――どういった対処法があるのでしょう。
斉藤 人によってさまざまです。たとえば、小学校の下校時刻になったら通学路には近づかない、というのも対処法の一種ですし、衝動を感じたら保冷剤を握る、フリスクを噛むという人もいます。自分の居場所が周囲に分かるようカバンに鈴をつける、子どもが歩いてきたら、パッと目をそらす、という人もいますね。最近では、スマホのアプリをうまく活用している人もいます。
対処法も慣れてくると耐性ができてしまって、効果がなくなってくるので、効果のないものを見直し、あるものに変える作業が必要です。ですので、この再犯防止計画を策定し、定期的に更新していきます。
――その他には、どのような治療が行われるのですか。
斉藤 認知行動療法の他、薬物療法を併用する場合もあります。薬物療法を受けると性欲が減退するので、加害のスイッチも入りづらくなりますが、これはあくまで「転ばぬ先の杖」。メインは認知行動療法です。
「生きている感じがしない」と薬物療法からドロップアウト
――薬物療法がメインでないのは、少し意外です。
斉藤 そう感じられるかもしれませんね。でも、薬だけ飲んで児童への性加害をやめられるかというと、なかなか難しい。
依存症の治療などと同様、ペドフィリアの治療も規則正しい生活を送ることでメンタル面が安定し、治療に集中できますし、そもそも薬を飲むことは強制できません。「治療を続けていかなければ」と本人が感じていないと、治療は継続できないのです。
****
練習問題 1: 本文の抜粋で、斉藤さんが治療のメインだと言っているのは何ですか。
練習問題 2: 本文の抜粋を最後の文のあとから引き継いで、続きを書いてください。
****
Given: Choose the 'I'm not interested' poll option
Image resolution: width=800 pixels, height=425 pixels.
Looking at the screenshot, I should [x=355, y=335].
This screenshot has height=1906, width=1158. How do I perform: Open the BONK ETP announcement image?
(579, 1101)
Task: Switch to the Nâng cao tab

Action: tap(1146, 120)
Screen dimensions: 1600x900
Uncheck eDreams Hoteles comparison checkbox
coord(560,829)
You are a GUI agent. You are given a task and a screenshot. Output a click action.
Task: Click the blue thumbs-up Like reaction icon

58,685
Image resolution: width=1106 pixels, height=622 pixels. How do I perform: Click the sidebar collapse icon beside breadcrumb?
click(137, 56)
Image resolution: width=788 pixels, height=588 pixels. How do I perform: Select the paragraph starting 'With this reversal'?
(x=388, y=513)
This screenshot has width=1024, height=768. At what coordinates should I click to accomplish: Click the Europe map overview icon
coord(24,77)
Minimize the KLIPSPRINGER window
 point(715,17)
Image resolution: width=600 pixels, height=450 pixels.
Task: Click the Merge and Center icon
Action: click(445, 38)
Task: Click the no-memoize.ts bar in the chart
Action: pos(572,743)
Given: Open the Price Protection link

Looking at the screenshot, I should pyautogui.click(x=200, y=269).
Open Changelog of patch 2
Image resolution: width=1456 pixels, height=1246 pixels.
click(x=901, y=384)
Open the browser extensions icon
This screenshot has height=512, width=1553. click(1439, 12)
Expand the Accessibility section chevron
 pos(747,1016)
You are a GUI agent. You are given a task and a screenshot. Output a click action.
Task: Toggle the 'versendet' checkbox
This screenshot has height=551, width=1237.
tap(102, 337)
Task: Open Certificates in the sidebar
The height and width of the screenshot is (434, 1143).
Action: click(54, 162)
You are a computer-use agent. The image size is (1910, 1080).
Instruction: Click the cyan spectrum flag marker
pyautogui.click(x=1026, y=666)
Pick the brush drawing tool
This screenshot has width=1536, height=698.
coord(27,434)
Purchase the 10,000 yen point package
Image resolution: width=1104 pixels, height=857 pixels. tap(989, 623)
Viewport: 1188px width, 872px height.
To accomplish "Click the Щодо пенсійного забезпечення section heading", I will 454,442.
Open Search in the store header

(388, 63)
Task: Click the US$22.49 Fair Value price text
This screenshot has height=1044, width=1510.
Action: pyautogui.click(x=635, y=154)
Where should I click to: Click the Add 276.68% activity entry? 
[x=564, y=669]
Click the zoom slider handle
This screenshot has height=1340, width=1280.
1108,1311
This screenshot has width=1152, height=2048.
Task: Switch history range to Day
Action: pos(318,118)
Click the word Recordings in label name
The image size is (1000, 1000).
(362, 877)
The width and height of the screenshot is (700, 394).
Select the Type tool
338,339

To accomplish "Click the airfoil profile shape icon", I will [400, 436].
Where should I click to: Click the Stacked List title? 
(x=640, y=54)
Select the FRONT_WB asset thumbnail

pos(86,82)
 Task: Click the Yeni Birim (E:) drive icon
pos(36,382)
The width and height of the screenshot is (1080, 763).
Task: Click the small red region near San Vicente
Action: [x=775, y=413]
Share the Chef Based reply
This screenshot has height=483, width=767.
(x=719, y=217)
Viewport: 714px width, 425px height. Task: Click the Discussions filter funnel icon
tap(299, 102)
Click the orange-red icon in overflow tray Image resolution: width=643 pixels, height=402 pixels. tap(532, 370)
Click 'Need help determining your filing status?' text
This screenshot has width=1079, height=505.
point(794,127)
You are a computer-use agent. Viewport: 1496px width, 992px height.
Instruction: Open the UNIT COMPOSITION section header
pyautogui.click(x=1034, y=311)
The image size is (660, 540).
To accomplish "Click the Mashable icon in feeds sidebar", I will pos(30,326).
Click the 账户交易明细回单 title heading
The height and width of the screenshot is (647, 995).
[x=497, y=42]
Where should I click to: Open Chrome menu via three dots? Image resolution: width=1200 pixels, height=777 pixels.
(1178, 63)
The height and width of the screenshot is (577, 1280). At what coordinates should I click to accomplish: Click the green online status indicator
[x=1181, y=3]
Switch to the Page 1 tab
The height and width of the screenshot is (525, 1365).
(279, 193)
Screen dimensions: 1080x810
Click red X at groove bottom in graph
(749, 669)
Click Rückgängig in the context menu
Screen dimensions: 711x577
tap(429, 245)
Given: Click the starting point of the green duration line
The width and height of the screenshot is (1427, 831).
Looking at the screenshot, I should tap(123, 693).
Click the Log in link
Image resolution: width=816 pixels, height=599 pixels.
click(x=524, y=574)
****
あなたの答え 1: 認知行動療法です。

あなたの答え 2:
以前、当クリニックで自ら希望して薬物療法を受けていた人が、「子どもへの性欲がなくなると、生きている感じがしない」とあえて再犯し、治療からドロップアウトしてしまったことがあります。
――子どもへの性欲がなくなったからといって、「子どもへの性加害はあってはならない」という認識になるわけではない。
斉藤 その通りです。小児性犯罪者が自らの認知のゆがみに対する反応を変える、そして修正を繰り返す、もっと言えば、被害者の立場に立って考えられるようになるには、長い時間がかかります。
一般的には、性犯罪を犯したら「まず謝罪しろ」「まず責任を取れ」という声があがりますよね。これはもちろん正当な要求なんですけれども、本人が子どもへの性加害を正当化している段階では、心から謝罪することは不可能です。ですので、当クリニックでは、被害者に向き合うのは最後の段階になります。